# DATA PROVIDED
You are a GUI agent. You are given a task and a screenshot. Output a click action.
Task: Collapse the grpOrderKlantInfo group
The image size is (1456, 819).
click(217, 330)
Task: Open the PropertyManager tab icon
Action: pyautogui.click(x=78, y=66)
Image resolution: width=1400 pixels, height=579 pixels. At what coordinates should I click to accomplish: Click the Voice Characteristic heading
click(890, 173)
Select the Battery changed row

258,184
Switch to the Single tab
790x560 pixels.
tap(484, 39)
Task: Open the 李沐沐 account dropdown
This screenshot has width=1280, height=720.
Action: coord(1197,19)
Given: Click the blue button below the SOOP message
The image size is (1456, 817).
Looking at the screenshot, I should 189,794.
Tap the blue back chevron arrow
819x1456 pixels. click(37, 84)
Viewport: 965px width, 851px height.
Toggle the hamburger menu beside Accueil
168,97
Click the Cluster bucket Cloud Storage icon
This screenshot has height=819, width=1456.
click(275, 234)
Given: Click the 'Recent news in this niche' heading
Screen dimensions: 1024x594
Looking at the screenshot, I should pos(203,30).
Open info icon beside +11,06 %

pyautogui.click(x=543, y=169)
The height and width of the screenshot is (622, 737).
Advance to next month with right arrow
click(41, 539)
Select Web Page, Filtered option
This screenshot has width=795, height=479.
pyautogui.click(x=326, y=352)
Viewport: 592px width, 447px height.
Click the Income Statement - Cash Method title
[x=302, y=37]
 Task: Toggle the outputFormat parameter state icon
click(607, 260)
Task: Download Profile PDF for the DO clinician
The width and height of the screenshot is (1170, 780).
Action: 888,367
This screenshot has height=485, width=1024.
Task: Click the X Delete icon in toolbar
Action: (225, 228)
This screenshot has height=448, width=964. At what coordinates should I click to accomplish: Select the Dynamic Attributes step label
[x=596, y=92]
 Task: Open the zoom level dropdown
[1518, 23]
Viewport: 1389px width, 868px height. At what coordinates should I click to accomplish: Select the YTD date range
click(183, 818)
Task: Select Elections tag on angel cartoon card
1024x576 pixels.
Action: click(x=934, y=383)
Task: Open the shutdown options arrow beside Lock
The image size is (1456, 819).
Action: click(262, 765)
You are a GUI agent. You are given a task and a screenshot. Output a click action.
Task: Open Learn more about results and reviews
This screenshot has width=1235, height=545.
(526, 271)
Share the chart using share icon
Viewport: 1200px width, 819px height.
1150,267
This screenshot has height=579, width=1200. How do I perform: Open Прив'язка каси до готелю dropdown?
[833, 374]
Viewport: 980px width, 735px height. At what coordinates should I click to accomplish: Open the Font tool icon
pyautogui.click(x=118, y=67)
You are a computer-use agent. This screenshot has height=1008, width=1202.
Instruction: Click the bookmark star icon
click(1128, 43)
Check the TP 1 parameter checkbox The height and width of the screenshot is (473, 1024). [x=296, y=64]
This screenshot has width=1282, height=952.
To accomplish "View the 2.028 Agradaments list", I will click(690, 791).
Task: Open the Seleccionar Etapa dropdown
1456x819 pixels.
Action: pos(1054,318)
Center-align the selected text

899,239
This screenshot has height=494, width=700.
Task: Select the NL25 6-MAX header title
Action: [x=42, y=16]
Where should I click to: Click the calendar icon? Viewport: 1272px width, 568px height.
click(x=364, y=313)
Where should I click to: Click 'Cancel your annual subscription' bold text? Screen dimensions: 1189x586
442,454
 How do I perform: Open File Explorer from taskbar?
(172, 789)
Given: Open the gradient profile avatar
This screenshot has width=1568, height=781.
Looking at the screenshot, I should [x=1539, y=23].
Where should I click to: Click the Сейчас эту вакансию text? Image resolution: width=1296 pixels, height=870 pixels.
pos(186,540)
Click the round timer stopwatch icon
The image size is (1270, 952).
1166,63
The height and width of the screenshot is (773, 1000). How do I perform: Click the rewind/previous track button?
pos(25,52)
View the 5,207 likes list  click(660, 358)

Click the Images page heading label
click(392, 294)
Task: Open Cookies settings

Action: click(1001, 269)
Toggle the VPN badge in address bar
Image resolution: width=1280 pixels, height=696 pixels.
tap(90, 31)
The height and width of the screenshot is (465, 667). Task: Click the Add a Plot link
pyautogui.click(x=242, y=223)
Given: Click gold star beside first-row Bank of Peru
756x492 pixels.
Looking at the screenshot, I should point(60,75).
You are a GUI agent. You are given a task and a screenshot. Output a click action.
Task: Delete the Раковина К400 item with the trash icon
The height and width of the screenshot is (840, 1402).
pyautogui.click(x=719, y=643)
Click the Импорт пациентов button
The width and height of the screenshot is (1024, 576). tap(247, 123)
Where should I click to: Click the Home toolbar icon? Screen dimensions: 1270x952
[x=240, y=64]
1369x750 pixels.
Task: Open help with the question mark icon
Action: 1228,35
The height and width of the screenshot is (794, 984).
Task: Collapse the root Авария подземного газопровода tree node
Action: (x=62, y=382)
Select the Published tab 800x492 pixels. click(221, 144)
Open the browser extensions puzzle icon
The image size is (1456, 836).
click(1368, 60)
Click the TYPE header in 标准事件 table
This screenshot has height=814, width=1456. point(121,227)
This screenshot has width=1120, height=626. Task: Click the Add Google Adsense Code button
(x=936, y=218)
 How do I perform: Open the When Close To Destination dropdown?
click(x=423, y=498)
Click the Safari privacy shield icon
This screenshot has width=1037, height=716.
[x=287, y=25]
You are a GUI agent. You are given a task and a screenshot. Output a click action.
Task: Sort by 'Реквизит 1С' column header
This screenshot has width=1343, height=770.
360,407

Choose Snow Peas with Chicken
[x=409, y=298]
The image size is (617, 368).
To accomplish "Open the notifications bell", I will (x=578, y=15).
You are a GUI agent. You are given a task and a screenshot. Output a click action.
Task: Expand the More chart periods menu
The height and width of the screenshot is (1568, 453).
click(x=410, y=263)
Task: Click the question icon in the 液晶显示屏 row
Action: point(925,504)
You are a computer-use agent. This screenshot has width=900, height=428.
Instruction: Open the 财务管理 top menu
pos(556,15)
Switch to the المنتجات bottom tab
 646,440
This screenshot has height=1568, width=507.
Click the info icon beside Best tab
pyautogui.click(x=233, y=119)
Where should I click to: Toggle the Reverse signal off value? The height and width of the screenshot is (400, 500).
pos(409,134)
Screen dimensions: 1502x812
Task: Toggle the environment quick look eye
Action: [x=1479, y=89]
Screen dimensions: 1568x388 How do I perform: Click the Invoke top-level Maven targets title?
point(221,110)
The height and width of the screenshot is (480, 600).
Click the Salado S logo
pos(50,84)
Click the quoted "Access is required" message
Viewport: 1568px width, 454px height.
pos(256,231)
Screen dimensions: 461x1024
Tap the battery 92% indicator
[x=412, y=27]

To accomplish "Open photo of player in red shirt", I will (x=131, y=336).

# SHORT EXERCISE
Copy out all of the items above line for line, without altering anything.

# THE SOLUTION
You are a GUI agent. You are given a task and a screenshot. Output a click action.
Task: Collapse the grpOrderKlantInfo group
The image size is (1456, 819).
click(217, 330)
Task: Open the PropertyManager tab icon
Action: pyautogui.click(x=78, y=66)
Image resolution: width=1400 pixels, height=579 pixels. At what coordinates should I click to accomplish: Click the Voice Characteristic heading
click(890, 173)
Select the Battery changed row

258,184
Switch to the Single tab
790x560 pixels.
tap(484, 39)
Task: Open the 李沐沐 account dropdown
This screenshot has width=1280, height=720.
Action: coord(1197,19)
Given: Click the blue button below the SOOP message
The image size is (1456, 817).
Looking at the screenshot, I should 189,794.
Tap the blue back chevron arrow
819x1456 pixels. click(37, 84)
Viewport: 965px width, 851px height.
Toggle the hamburger menu beside Accueil
168,97
Click the Cluster bucket Cloud Storage icon
This screenshot has height=819, width=1456.
click(275, 234)
Given: Click the 'Recent news in this niche' heading
Screen dimensions: 1024x594
Looking at the screenshot, I should pos(203,30).
Open info icon beside +11,06 %

pyautogui.click(x=543, y=169)
The height and width of the screenshot is (622, 737).
Advance to next month with right arrow
click(41, 539)
Select Web Page, Filtered option
This screenshot has width=795, height=479.
pyautogui.click(x=326, y=352)
Viewport: 592px width, 447px height.
Click the Income Statement - Cash Method title
[x=302, y=37]
 Task: Toggle the outputFormat parameter state icon
click(607, 260)
Task: Download Profile PDF for the DO clinician
The width and height of the screenshot is (1170, 780).
Action: 888,367
This screenshot has height=485, width=1024.
Task: Click the X Delete icon in toolbar
Action: (225, 228)
This screenshot has height=448, width=964. At what coordinates should I click to accomplish: Select the Dynamic Attributes step label
[x=596, y=92]
 Task: Open the zoom level dropdown
[1518, 23]
Viewport: 1389px width, 868px height. At what coordinates should I click to accomplish: Select the YTD date range
click(183, 818)
Task: Select Elections tag on angel cartoon card
1024x576 pixels.
Action: click(x=934, y=383)
Task: Open the shutdown options arrow beside Lock
The image size is (1456, 819).
Action: click(262, 765)
You are a GUI agent. You are given a task and a screenshot. Output a click action.
Task: Open Learn more about results and reviews
This screenshot has width=1235, height=545.
(526, 271)
Share the chart using share icon
Viewport: 1200px width, 819px height.
1150,267
This screenshot has height=579, width=1200. How do I perform: Open Прив'язка каси до готелю dropdown?
[833, 374]
Viewport: 980px width, 735px height. At what coordinates should I click to accomplish: Open the Font tool icon
pyautogui.click(x=118, y=67)
You are a computer-use agent. This screenshot has height=1008, width=1202.
Instruction: Click the bookmark star icon
click(1128, 43)
Check the TP 1 parameter checkbox The height and width of the screenshot is (473, 1024). [x=296, y=64]
This screenshot has width=1282, height=952.
To accomplish "View the 2.028 Agradaments list", I will click(690, 791).
Task: Open the Seleccionar Etapa dropdown
1456x819 pixels.
Action: pos(1054,318)
Center-align the selected text

899,239
This screenshot has height=494, width=700.
Task: Select the NL25 6-MAX header title
Action: [x=42, y=16]
Where should I click to: Click the calendar icon? Viewport: 1272px width, 568px height.
click(x=364, y=313)
Where should I click to: Click 'Cancel your annual subscription' bold text? Screen dimensions: 1189x586
442,454
 How do I perform: Open File Explorer from taskbar?
(172, 789)
Given: Open the gradient profile avatar
This screenshot has width=1568, height=781.
Looking at the screenshot, I should [x=1539, y=23].
Where should I click to: Click the Сейчас эту вакансию text? Image resolution: width=1296 pixels, height=870 pixels.
pos(186,540)
Click the round timer stopwatch icon
The image size is (1270, 952).
1166,63
The height and width of the screenshot is (773, 1000). How do I perform: Click the rewind/previous track button?
pos(25,52)
View the 5,207 likes list  click(660, 358)

Click the Images page heading label
click(392, 294)
Task: Open Cookies settings

Action: click(1001, 269)
Toggle the VPN badge in address bar
Image resolution: width=1280 pixels, height=696 pixels.
tap(90, 31)
The height and width of the screenshot is (465, 667). Task: Click the Add a Plot link
pyautogui.click(x=242, y=223)
Given: Click gold star beside first-row Bank of Peru
756x492 pixels.
Looking at the screenshot, I should point(60,75).
You are a GUI agent. You are given a task and a screenshot. Output a click action.
Task: Delete the Раковина К400 item with the trash icon
The height and width of the screenshot is (840, 1402).
pyautogui.click(x=719, y=643)
Click the Импорт пациентов button
The width and height of the screenshot is (1024, 576). tap(247, 123)
Where should I click to: Click the Home toolbar icon? Screen dimensions: 1270x952
[x=240, y=64]
1369x750 pixels.
Task: Open help with the question mark icon
Action: 1228,35
The height and width of the screenshot is (794, 984).
Task: Collapse the root Авария подземного газопровода tree node
Action: (x=62, y=382)
Select the Published tab 800x492 pixels. click(221, 144)
Open the browser extensions puzzle icon
The image size is (1456, 836).
click(1368, 60)
Click the TYPE header in 标准事件 table
This screenshot has height=814, width=1456. point(121,227)
This screenshot has width=1120, height=626. Task: Click the Add Google Adsense Code button
(x=936, y=218)
 How do I perform: Open the When Close To Destination dropdown?
click(x=423, y=498)
Click the Safari privacy shield icon
This screenshot has width=1037, height=716.
[x=287, y=25]
You are a GUI agent. You are given a task and a screenshot. Output a click action.
Task: Sort by 'Реквизит 1С' column header
This screenshot has width=1343, height=770.
360,407

Choose Snow Peas with Chicken
[x=409, y=298]
The image size is (617, 368).
To accomplish "Open the notifications bell", I will (x=578, y=15).
You are a GUI agent. You are given a task and a screenshot. Output a click action.
Task: Expand the More chart periods menu
The height and width of the screenshot is (1568, 453).
click(x=410, y=263)
Task: Click the question icon in the 液晶显示屏 row
Action: point(925,504)
You are a computer-use agent. This screenshot has width=900, height=428.
Instruction: Open the 财务管理 top menu
pos(556,15)
Switch to the المنتجات bottom tab
 646,440
This screenshot has height=1568, width=507.
Click the info icon beside Best tab
pyautogui.click(x=233, y=119)
Where should I click to: Toggle the Reverse signal off value? The height and width of the screenshot is (400, 500).
pos(409,134)
Screen dimensions: 1502x812
Task: Toggle the environment quick look eye
Action: [x=1479, y=89]
Screen dimensions: 1568x388 How do I perform: Click the Invoke top-level Maven targets title?
point(221,110)
The height and width of the screenshot is (480, 600).
Click the Salado S logo
pos(50,84)
Click the quoted "Access is required" message
Viewport: 1568px width, 454px height.
pos(256,231)
Screen dimensions: 461x1024
Tap the battery 92% indicator
[x=412, y=27]

To accomplish "Open photo of player in red shirt", I will (x=131, y=336).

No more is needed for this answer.